No contract or agreement hereafter made, limiting the rights of any person to do business anywhere in the State of North Carolina shall be enforceable unless such agreement is in writing duly signed by the party who agrees not to enter into any such business within such territory: Provided, nothing herein shall be construed to legalize any contract or agreement not to enter into business in the State of North Carolina, or at any point in the State of North Carolina, which contract is now illegal, or which contract is made illegal by any other section of this Chapter.
See N.C. Gen. Stat. § 75-4.
Case law · 2015-10-06
S.4 Employment Staffing Group, Inc. v. LittleA covenant not to compete added after an employment relationship already exists must be supported by new consideration.
“[I]f an employment relationship already exists without a covenant not to compete, any such future covenant must be based upon new consideration.”
See Emp't Staffing Grp., Inc. v. Little, 243 N.C. App. 266 (2015).
Case law · 2009-04-07
S.5 Hejl v. Hood, Hargett & Associates, Inc.A $500 payment to an existing employee for signing a covenant was adequate consideration on the consideration element.

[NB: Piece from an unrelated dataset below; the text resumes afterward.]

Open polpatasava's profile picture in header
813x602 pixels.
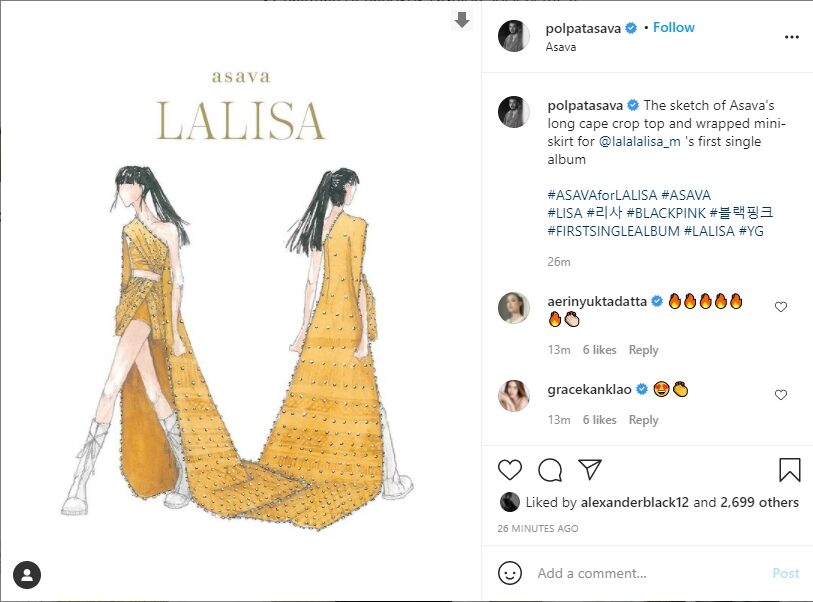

Therefore, because the parties dealt at arms length, and the Plaintiff received $500.00 as consideration for signing the Agreement, we find the Agreement is not void due to lack of consideration.
See Hejl v. Hood, Hargett & Assocs., 196 N.C. App. 299 (2009).
Case law · 2002-08-06
S.6 QSP, Inc. v. HairAn offer of new employment constitutes valuable consideration, so a covenant entered at the start of employment is supported without a separate payment.
This offer, made by QSP on 12 February 2000, was an offer of new employment and therefore constituted valuable consideration.
See QSP, Inc. v. Hair, 152 N.C. App. 174 (2002).
Case law · 2009-01-06
S.7 Medical Staffing Network, Inc. v. RidgwayRestrictive covenants are unenforceable where they prohibit the employee from future work distinct from the duties the employee actually performed.
However, we have held that restrictive covenants are unenforceable where they prohibit the employee from engaging in future work that is distinct from the duties actually performed by the employee.
See Med. Staffing Network, Inc. v. Ridgway, 194 N.C. App. 649 (2009).
Case law · 1994-12-20
S.8 Hartman v. W.H. Odell & Associates, Inc.A territorial restriction is reasonable only to the extent it protects the employer's legitimate interest in maintaining its customers.
A restriction as to territory is reasonable only to the extent it protects the legitimate interests of the employer in maintaining [its] customers.
See Hartman v. W.H. Odell & Assocs., 117 N.C. App. 307 (1994).